Die hier umgesetzte Mischung aus Eisenbahnwaggon und Pariser Metrostation lässt unsere architektonischen Herzen höher schlagen. Wir finden uns in einer Szene wieder wie sie sich jeder vom Great Gatsby faszinierte Bartender nur wünschen kann! Der aufputschende Jazz und die lebhafte, das Lokal überfüllende Menschenmenge steigern unsere Vorfreude auf die Kreationen der weiß livrierten Bartender.
Auch hier wird wieder gutes Englisch gesprochen und wir bestellen zwei Empfehlungen des Bartenders - ein New York Sour und etwas uns Unbekannte und Unverstandenes.
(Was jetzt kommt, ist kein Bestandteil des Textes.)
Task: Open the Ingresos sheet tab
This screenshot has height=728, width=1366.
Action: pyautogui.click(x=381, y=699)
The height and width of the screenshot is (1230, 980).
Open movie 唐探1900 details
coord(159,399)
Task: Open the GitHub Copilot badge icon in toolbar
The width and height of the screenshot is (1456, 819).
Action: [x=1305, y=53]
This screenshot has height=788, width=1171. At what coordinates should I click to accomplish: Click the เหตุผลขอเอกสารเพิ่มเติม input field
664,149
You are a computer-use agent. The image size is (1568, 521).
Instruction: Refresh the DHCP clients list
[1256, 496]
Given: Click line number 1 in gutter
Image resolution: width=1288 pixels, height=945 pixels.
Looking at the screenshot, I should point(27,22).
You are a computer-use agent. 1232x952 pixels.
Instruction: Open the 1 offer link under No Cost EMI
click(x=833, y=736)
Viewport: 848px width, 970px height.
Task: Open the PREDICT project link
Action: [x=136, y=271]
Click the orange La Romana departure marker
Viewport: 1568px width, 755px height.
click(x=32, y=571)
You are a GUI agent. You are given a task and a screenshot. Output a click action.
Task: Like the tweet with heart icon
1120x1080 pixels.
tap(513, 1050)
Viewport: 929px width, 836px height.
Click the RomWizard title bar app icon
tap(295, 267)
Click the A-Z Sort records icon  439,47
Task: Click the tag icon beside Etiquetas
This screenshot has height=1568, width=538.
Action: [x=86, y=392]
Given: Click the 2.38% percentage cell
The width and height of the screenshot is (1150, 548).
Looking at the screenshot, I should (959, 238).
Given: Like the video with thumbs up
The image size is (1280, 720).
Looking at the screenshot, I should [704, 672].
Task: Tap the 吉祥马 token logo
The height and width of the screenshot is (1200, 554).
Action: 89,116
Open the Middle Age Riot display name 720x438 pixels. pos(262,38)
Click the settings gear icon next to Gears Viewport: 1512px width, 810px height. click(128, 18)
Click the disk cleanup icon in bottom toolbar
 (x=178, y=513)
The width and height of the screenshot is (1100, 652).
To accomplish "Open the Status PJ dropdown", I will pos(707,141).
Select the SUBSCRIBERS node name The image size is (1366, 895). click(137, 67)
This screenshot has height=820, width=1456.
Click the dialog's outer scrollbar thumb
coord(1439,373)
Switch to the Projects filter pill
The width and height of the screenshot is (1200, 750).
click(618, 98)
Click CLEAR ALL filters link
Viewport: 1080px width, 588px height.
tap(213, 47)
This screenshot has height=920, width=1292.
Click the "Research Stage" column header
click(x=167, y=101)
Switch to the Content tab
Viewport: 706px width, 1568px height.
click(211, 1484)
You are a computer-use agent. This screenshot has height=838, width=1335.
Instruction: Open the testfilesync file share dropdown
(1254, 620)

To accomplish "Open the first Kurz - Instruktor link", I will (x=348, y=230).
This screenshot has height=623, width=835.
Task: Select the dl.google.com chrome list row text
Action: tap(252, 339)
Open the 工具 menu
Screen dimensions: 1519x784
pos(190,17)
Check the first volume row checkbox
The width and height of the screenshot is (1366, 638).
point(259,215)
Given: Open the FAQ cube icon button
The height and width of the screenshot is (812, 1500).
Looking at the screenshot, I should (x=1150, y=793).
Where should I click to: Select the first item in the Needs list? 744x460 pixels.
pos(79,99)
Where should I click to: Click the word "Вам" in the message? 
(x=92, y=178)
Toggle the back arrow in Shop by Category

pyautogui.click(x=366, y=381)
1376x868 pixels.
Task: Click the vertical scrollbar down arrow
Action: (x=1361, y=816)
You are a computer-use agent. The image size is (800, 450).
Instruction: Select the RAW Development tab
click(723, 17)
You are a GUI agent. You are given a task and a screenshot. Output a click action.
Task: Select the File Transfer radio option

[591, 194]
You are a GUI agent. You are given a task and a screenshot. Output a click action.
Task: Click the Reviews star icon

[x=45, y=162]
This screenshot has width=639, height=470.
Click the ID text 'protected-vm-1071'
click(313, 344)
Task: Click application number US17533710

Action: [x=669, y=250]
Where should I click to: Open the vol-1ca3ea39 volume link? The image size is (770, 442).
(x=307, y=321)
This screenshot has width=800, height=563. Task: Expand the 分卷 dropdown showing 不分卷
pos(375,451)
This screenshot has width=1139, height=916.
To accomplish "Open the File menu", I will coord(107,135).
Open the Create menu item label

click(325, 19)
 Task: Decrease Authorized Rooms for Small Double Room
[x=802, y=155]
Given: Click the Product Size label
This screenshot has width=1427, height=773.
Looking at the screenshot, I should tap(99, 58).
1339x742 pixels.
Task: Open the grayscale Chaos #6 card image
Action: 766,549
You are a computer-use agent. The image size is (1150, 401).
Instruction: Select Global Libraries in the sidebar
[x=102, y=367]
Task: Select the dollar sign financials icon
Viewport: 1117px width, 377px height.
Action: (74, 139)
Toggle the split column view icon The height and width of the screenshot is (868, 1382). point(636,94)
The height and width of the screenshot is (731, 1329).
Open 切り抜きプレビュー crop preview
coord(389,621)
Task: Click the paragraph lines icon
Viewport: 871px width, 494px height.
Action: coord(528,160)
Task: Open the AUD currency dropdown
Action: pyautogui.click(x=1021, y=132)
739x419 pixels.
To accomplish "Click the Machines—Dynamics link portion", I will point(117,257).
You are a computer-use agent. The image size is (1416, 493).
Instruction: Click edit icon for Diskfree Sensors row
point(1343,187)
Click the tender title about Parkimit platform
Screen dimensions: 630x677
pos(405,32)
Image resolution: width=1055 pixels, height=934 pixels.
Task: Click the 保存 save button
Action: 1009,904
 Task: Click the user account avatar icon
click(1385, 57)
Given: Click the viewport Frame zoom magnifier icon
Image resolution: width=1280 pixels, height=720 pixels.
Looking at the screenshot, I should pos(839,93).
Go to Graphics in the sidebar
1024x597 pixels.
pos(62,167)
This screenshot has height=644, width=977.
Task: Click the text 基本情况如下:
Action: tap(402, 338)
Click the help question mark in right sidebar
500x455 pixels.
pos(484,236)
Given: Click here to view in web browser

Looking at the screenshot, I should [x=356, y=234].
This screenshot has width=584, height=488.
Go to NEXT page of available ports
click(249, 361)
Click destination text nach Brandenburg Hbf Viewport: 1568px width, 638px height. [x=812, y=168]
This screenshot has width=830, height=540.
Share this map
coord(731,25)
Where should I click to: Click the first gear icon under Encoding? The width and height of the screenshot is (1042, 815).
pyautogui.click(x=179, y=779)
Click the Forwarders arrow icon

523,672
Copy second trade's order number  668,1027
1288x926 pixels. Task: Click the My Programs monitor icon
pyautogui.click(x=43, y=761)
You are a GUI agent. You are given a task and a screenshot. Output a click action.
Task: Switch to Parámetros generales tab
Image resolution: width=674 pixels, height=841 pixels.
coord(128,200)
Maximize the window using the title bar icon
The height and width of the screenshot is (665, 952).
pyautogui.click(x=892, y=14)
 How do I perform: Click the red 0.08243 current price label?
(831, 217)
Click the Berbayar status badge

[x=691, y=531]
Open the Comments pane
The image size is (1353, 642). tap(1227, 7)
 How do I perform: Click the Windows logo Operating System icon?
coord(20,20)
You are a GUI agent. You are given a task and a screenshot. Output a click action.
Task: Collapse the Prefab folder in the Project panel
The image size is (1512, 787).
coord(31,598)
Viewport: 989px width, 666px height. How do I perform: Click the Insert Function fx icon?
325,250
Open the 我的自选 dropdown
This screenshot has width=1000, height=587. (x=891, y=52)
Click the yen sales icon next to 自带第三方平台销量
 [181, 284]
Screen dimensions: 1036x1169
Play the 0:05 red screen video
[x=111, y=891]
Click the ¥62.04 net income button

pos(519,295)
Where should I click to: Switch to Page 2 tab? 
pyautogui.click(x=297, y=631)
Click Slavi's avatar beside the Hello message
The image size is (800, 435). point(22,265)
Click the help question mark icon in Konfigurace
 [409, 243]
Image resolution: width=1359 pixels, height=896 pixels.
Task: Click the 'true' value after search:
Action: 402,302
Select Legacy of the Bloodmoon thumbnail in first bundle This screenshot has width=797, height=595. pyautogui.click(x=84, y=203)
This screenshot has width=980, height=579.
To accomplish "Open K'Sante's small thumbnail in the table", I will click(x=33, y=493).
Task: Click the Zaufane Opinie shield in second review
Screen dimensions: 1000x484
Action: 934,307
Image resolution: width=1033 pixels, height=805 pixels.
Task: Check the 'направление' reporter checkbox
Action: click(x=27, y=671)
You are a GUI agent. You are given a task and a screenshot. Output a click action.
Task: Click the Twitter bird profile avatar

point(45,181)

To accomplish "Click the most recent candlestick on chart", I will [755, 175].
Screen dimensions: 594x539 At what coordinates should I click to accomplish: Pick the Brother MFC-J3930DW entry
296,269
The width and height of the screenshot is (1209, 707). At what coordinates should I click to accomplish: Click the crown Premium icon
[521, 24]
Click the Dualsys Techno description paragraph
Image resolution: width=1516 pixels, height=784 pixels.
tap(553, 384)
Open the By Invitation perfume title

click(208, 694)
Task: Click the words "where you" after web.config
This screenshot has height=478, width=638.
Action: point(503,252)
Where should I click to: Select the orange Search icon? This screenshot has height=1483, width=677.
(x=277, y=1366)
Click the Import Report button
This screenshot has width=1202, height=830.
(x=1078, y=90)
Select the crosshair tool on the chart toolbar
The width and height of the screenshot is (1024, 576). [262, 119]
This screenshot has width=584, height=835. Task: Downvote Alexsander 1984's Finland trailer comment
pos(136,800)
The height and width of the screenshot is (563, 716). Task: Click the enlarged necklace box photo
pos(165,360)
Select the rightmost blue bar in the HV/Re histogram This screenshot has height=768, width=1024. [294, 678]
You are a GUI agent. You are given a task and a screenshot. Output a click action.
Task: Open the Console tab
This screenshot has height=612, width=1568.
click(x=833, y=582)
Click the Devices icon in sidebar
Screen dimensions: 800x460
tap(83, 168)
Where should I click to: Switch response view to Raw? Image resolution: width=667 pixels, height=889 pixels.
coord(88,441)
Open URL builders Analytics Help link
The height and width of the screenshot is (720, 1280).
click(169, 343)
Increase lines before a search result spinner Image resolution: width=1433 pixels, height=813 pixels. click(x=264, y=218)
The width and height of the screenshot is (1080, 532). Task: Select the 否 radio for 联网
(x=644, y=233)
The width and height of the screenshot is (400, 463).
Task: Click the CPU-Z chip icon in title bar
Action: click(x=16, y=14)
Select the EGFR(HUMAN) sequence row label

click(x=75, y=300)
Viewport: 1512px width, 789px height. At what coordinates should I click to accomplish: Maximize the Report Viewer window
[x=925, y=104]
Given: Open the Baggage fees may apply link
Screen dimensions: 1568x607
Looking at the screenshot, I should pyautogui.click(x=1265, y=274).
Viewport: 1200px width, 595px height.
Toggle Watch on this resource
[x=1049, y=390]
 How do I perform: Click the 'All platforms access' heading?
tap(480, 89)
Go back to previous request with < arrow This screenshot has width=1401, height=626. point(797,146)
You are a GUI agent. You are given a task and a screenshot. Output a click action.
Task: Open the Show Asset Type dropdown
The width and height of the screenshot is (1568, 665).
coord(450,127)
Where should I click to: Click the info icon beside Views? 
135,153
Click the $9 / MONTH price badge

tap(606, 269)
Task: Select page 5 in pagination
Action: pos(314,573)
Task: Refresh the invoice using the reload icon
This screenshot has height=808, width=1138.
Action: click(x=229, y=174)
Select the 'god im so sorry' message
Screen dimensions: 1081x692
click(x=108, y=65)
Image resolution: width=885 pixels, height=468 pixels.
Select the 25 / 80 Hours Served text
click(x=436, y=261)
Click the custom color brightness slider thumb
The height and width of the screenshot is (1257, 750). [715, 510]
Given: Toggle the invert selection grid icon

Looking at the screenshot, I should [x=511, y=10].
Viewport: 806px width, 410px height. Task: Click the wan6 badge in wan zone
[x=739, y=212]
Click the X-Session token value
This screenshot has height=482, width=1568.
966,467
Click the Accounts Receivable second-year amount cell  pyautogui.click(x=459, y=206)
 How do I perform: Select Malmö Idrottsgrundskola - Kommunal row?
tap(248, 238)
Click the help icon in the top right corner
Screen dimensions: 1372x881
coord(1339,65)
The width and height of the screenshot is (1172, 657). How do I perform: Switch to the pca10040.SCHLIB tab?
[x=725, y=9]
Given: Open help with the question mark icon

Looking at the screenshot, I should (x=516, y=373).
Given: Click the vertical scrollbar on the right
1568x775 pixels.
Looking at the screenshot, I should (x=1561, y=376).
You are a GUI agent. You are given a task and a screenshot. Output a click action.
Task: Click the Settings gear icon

Der New York Sour ist scheinbar aktuell der Hype in den Cocktailbars Kiews, wir fanden ihn bereits auf einigen Menüs.
Von hier an nimmt der Abend einen Lauf, wie er sich nicht von den Nächten in Berlin oder Münchens unterscheidet. Wir genießen jegliche Bestellung und Empfehlung, schwatzen mit dem Personal und den Gästen, erfreuen uns an Schönheiten mit gemeinsamen Sprachkenntnissen und werden schließlich als einige der letzten heraus gekehrt. Innige Verabschiedungen hallen während der Taxifahrt ins Hotel nach und lassen uns Kiew als eine wunderbar märchenhafte, mit versteckten Kleinodien aufwartende Metropole in Erinnerung behalten lassen. Und wir wundern uns abschließend: Wie viele dieser hochqualitativen Bars haben wir nun in Kiew übersehen – oder hält nur Parovoz das Banner hoch…?
Dieser Artikel erschien erstmals im Oktober 2016 in der Mixology Online.